Studies have also shown that eating a serving of fatty fish just three times a week can bump your quality of sleep up a notch.

Number eight: Rice

The relationship between the intake of carbohydrate and sleep haven’t turned out to be easy to prove. However, there’s still a bit of evidence that rice consumption might actually improve sleep quality.

For instance, adults in Japan who had rice regularly during this particular study reported enjoying better sleep than those who ate more of bread and noodles. But this was just an association observed, not necessarily a causality confirmed.

However, it does agree with findings that have shown that eating foods with a high glycemic index a few hours before bed can actually help you fall asleep faster.

But not all foods with high glycemic index are born equal. Sugary beverages, for instance, will not improve sleep quality. They’d rather worsen it. So, know what you’re consuming.

Number nine: Walnuts

Walnuts are rich in vitamins, over 19 of them.

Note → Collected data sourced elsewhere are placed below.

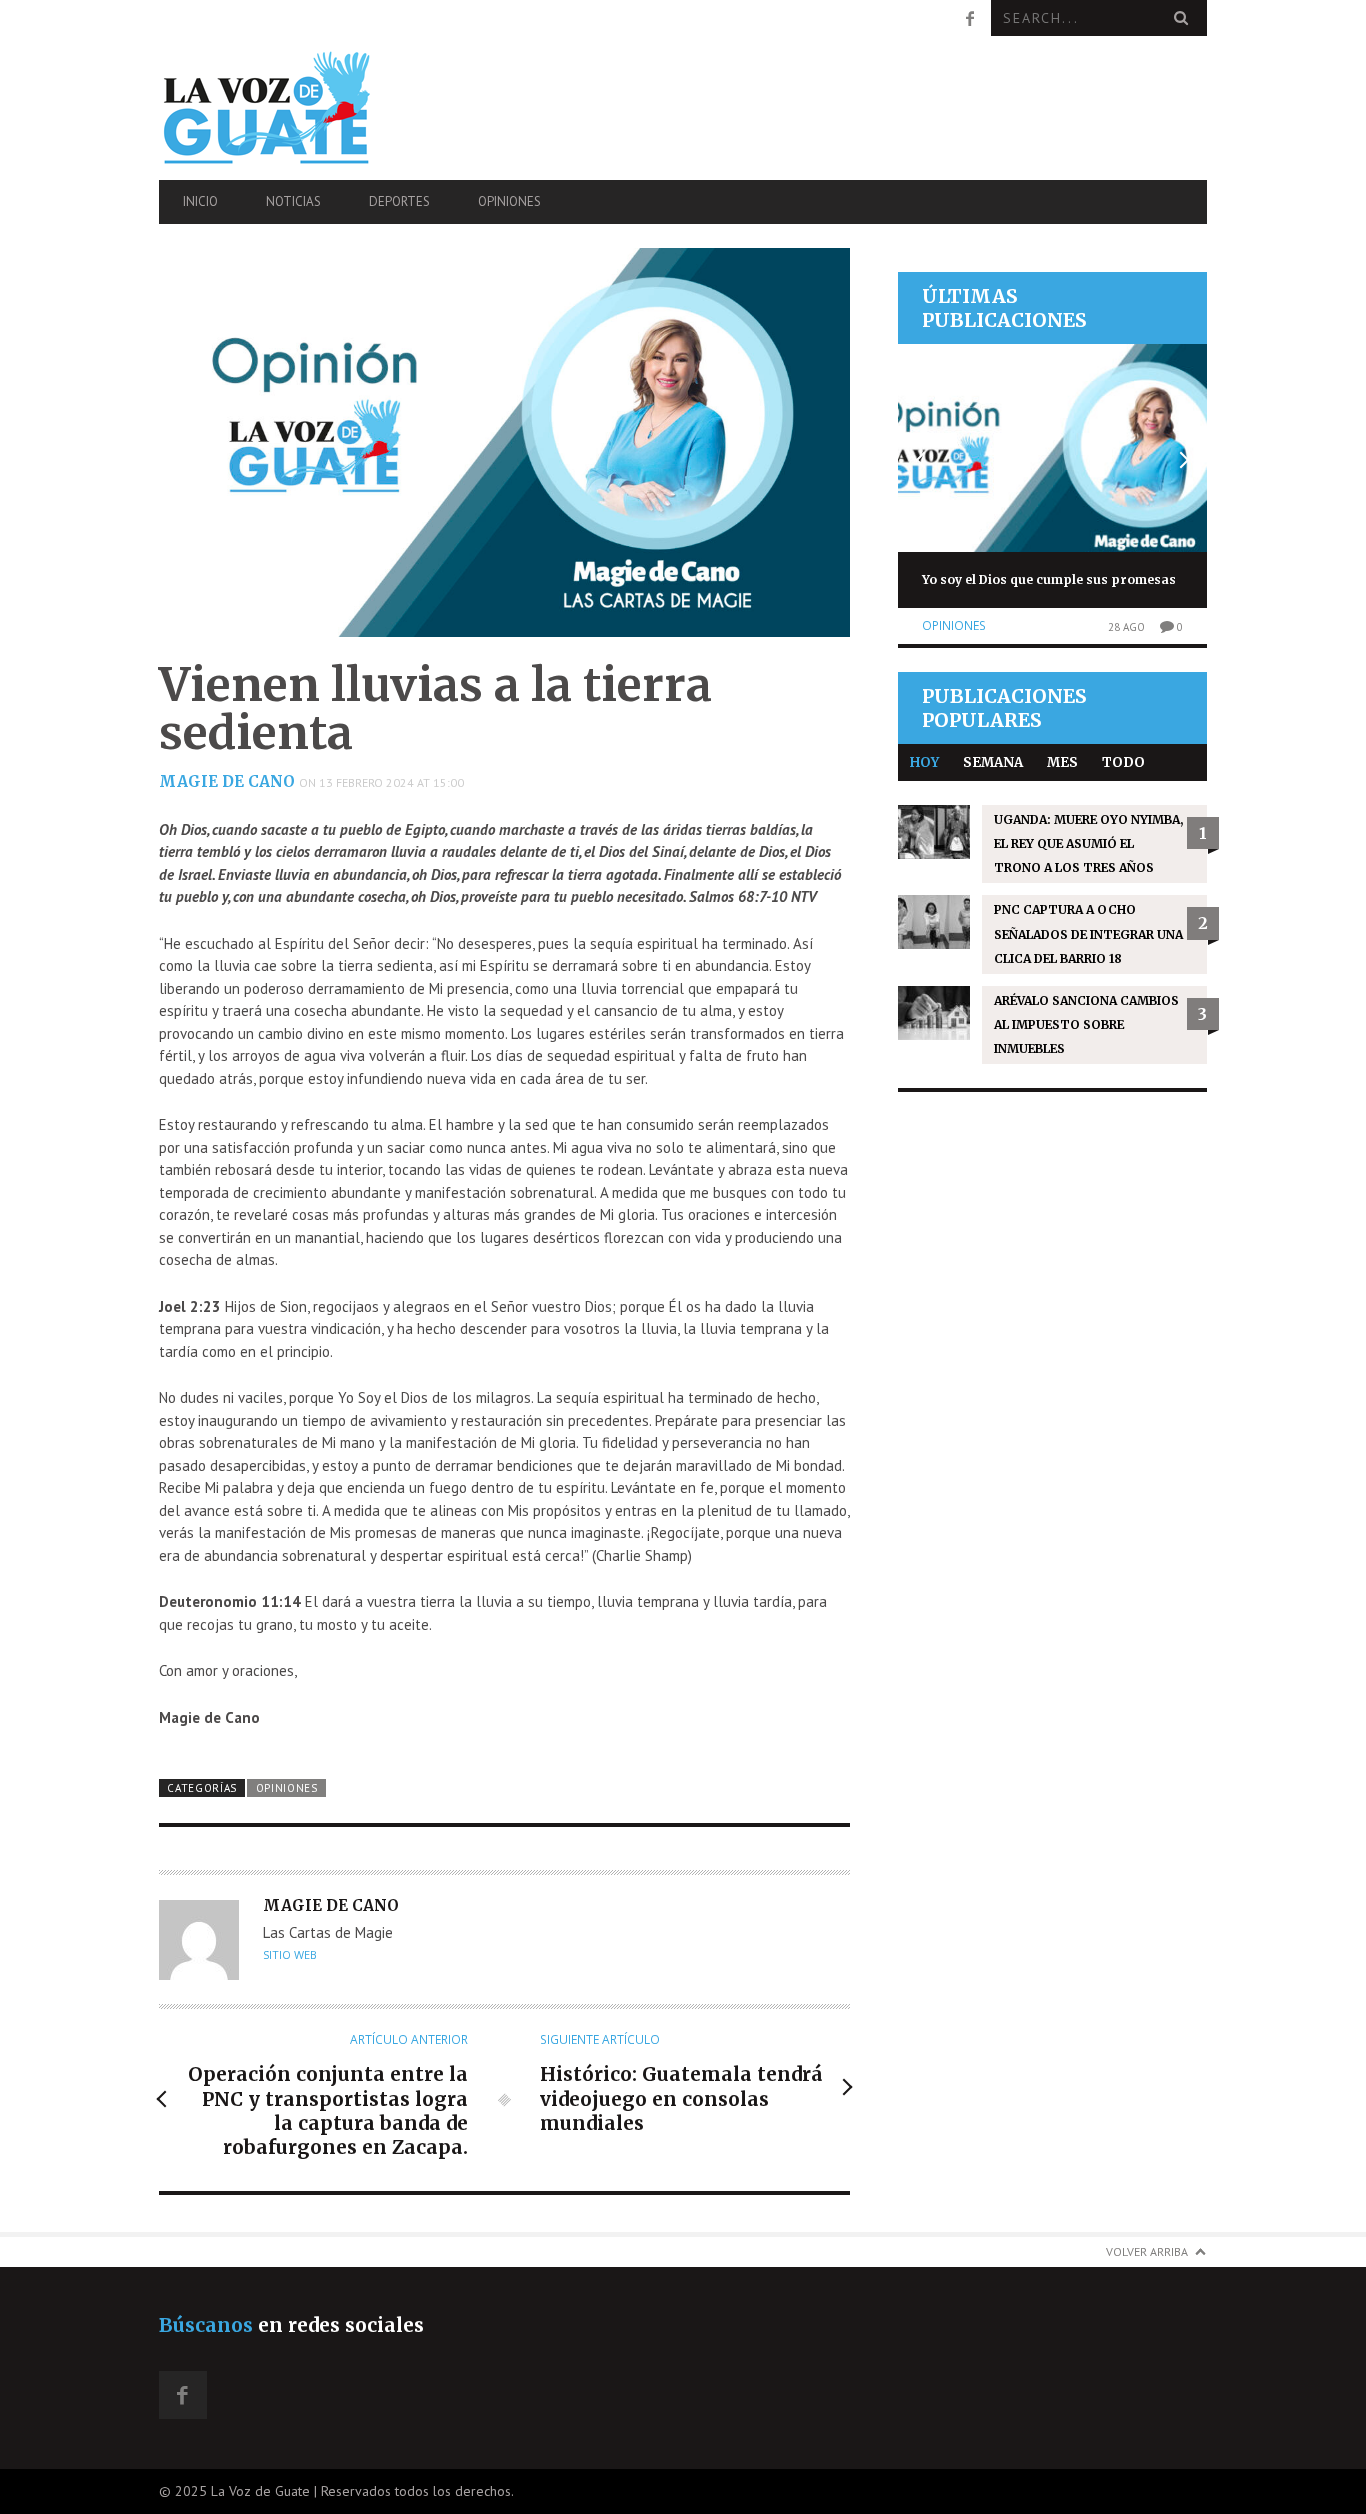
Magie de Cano (227, 781)
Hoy (924, 762)
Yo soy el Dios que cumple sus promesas (1049, 579)
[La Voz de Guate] (316, 107)
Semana (993, 762)
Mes (1062, 762)
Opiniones (509, 201)
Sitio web (290, 1955)
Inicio (200, 201)
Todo (1123, 762)
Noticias (293, 201)
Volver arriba (1147, 2251)
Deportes (399, 201)
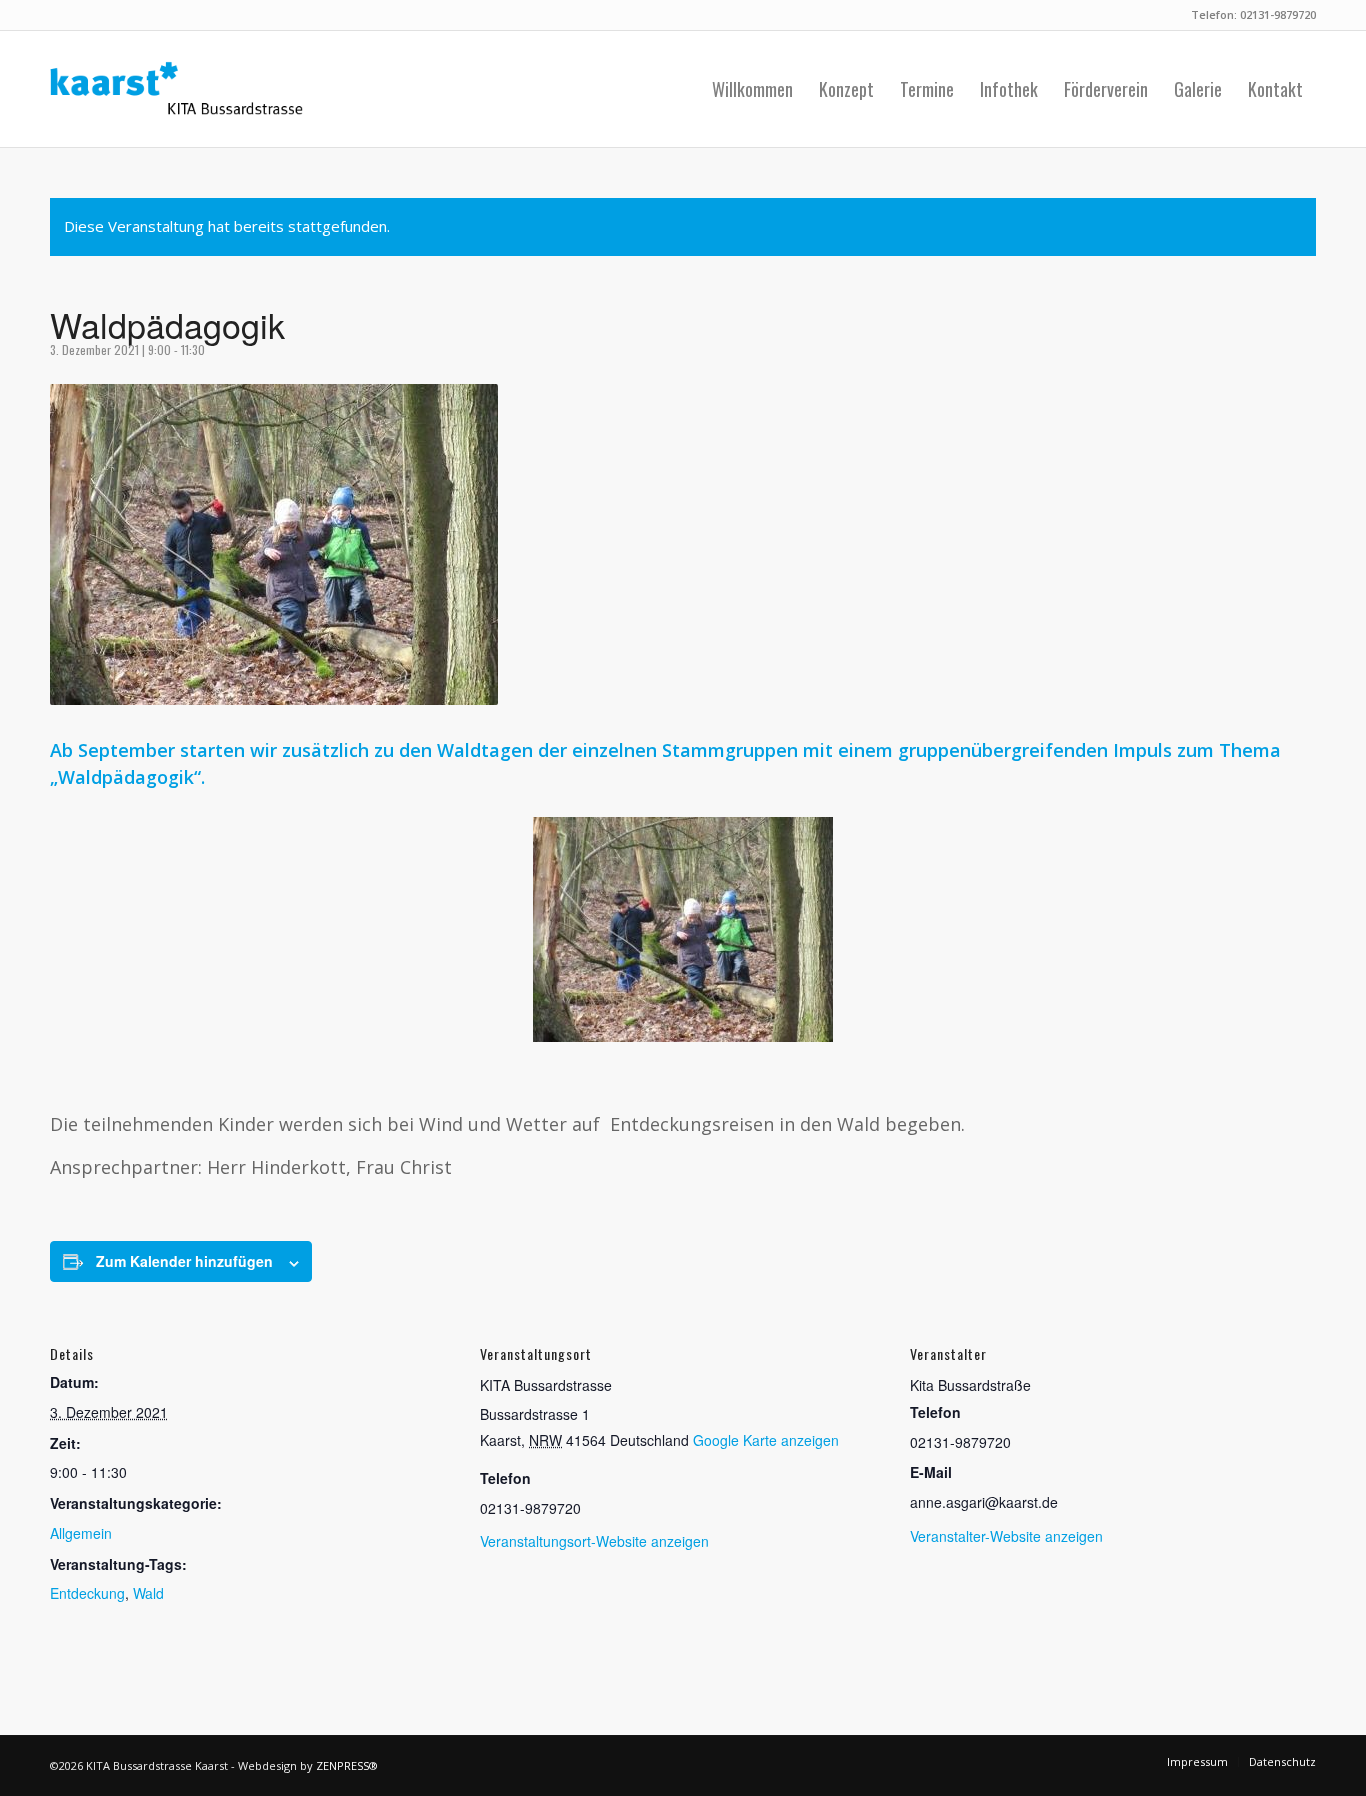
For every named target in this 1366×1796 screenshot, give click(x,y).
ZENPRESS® (347, 1765)
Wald (148, 1593)
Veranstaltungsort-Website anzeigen (594, 1541)
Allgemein (81, 1533)
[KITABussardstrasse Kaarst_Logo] (176, 89)
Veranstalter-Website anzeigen (1006, 1536)
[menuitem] (752, 89)
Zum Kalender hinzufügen (184, 1261)
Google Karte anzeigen (766, 1440)
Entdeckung (87, 1593)
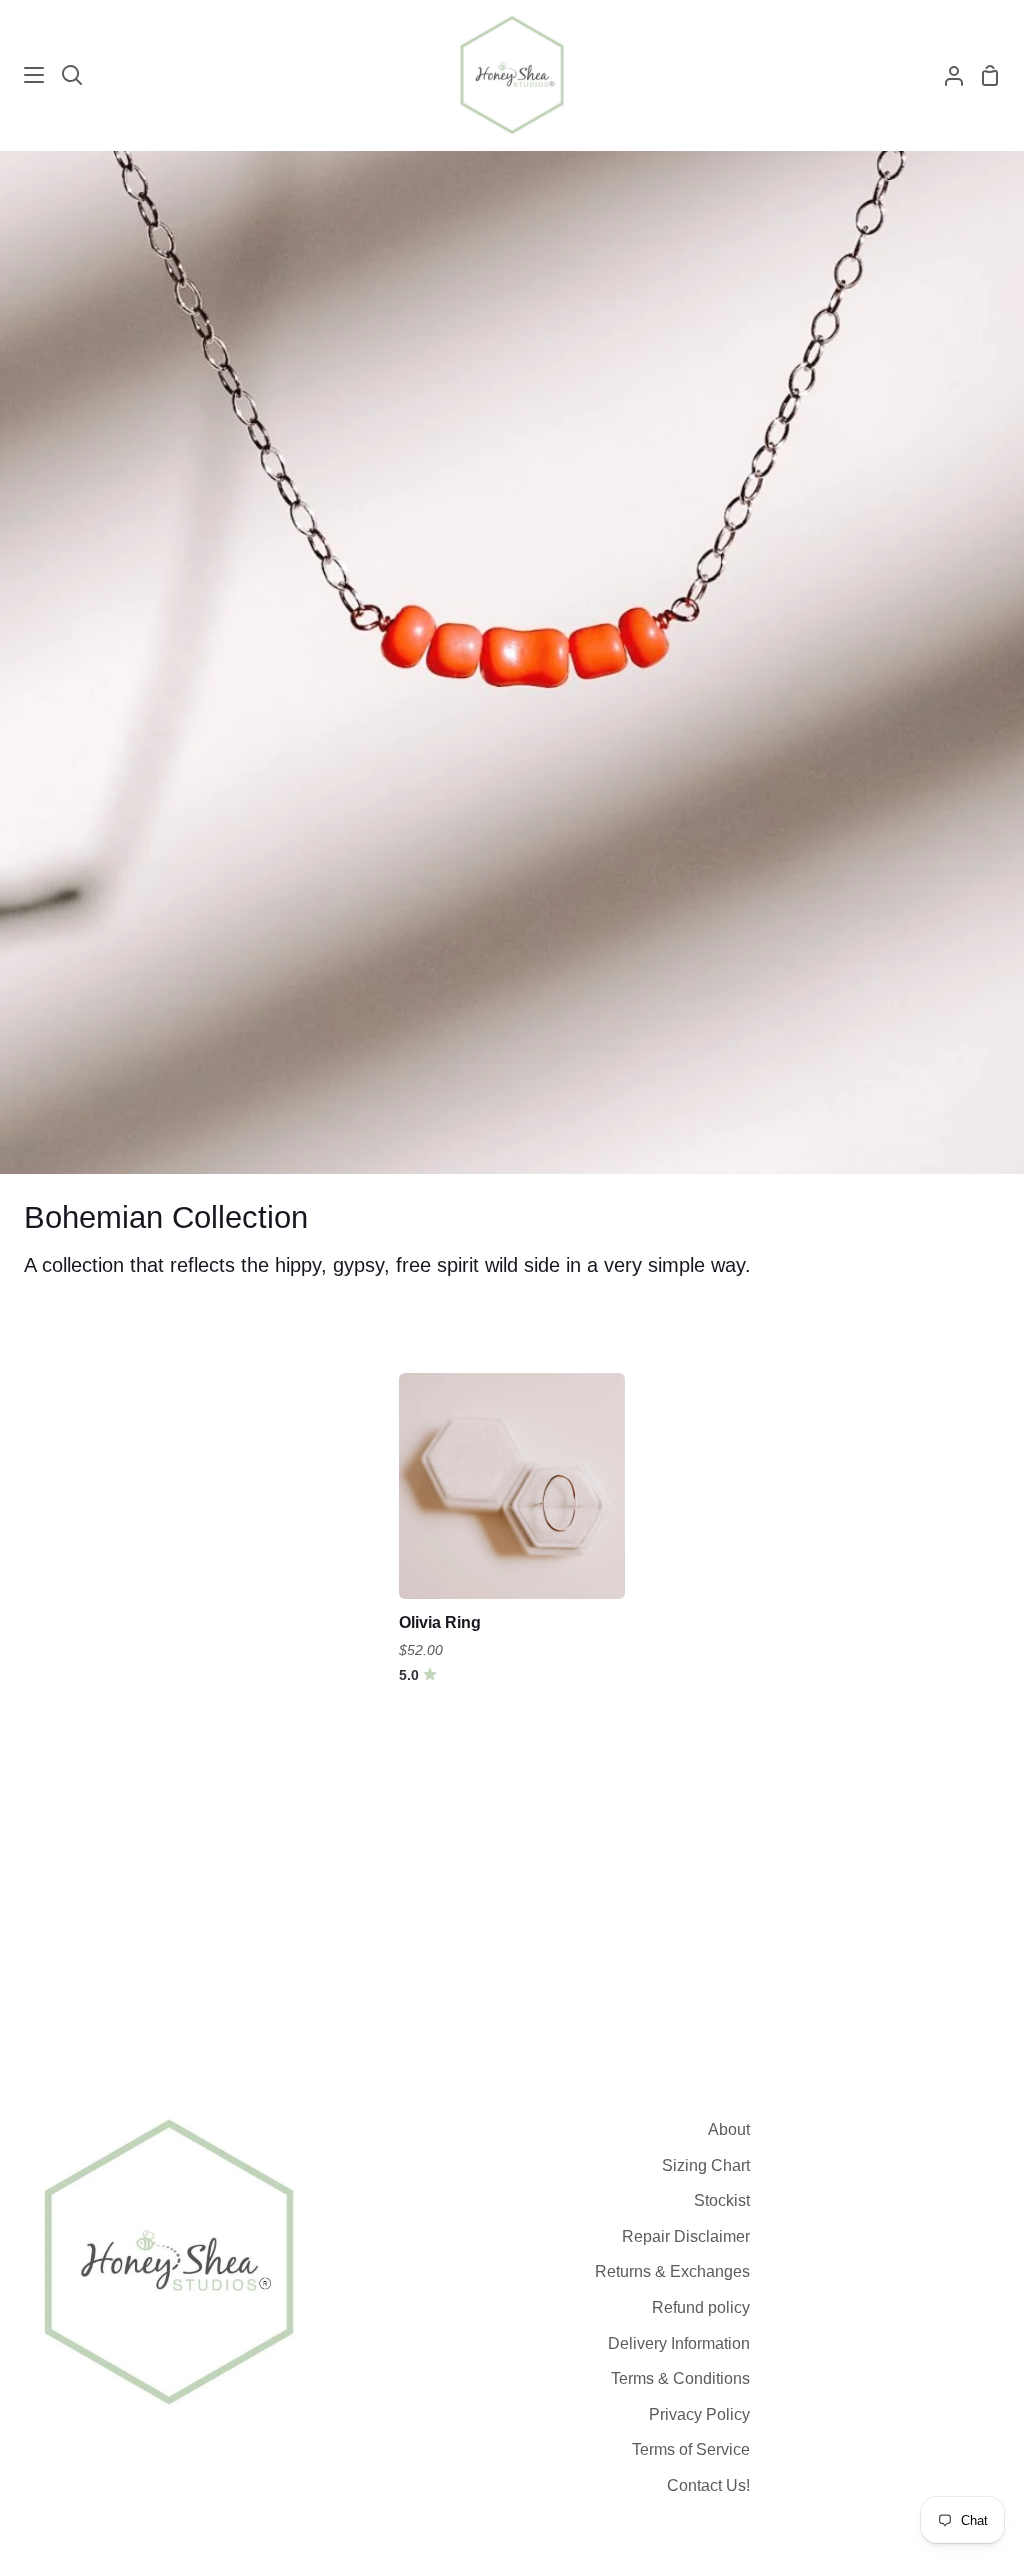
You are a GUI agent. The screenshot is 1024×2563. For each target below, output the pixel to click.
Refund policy (701, 2307)
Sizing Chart (706, 2165)
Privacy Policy (699, 2414)
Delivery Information (679, 2343)
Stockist (722, 2200)
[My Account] (946, 75)
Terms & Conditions (680, 2378)
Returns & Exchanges (672, 2271)
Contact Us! (708, 2485)
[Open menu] (23, 75)
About (729, 2129)
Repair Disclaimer (686, 2236)
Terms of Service (691, 2449)
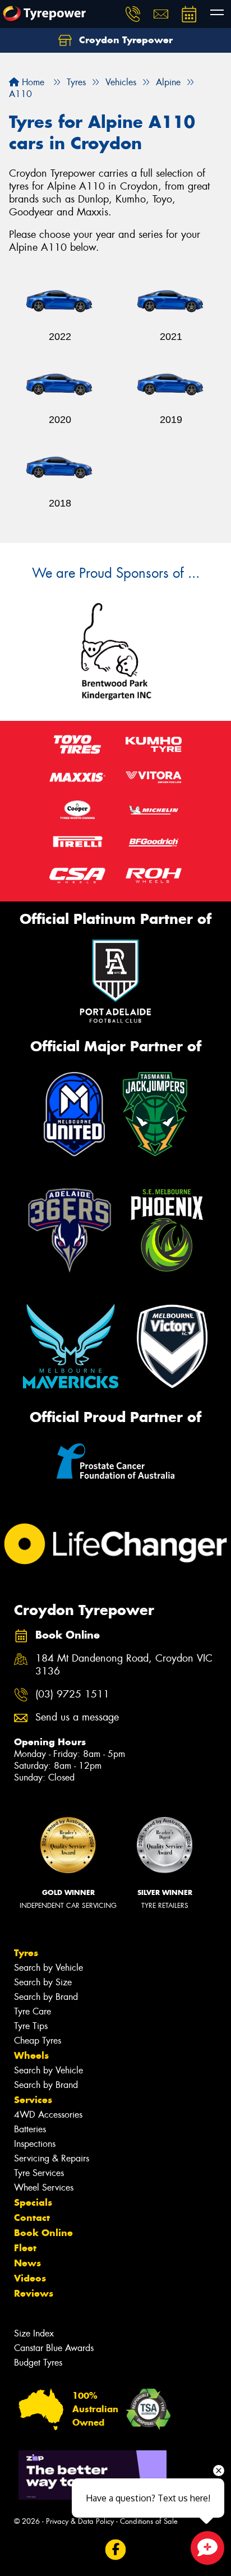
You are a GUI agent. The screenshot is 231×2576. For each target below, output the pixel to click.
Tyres (26, 1953)
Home (31, 82)
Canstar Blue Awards (54, 2348)
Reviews (33, 2293)
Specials (33, 2202)
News (27, 2263)
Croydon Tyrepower (124, 40)
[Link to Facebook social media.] (115, 2550)
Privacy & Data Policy (80, 2521)
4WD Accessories (48, 2114)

They are also rich in minerals which include phosphorus, manganese, and copper.

Walnuts are great for your heart and will help to reduce your cholesterol levels so you don’t develop the risk for heart disease.

When it comes to sleep quality, walnuts are famous sources of melatonin which we know helps promote better sleep. There’s not much evidence supporting these claims and there hasn’t been any real study conducted either.

Still, if you’re a lover of walnuts and you struggle with getting a good night’s sleep, maybe try a handful of walnuts before going to bed and see how it works.

Number ten: Oatmeal

Oatmeal is like an A-class meal. It is known for its many health benefits and is one of the most highly recommended breakfast meals among health experts.

But besides its obvious benefits for the gut, skin, immune system and vital organs, oatmeal also helps to better your sleep quality.

Oatmeal is made from oats which when ingested triggers the production of insulin. When your body produces insulin, it raises your blood sugar levels and this makes you feel tired and sleepy. This is why you typically feel sleepy shortly after taking certain sugary meals.

In addition to this, oatmeals also contain high concentrations of melatonin as well. And as we’ve learned, melatonin helps your body fall asleep.

So, there you go! Ten amazing foods that can help you sleep better. Which of these would you be trying first?